From the listing below, extract each line containing the string "Choose".

-- Study material --
Start of Block
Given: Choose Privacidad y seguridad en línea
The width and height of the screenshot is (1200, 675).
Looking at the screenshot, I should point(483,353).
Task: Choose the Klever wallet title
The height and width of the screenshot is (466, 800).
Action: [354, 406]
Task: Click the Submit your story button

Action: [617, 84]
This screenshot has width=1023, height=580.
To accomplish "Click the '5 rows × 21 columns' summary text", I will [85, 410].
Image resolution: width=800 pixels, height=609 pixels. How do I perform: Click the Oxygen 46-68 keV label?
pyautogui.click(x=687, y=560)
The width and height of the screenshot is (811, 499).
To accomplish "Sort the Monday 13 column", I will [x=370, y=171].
End of Block
Start of Block
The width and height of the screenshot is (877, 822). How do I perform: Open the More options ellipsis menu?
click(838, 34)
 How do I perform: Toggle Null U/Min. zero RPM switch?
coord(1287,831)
End of Block
-- Written answer --
Given: Choose Privacidad y seguridad en línea
Task: Choose the Klever wallet title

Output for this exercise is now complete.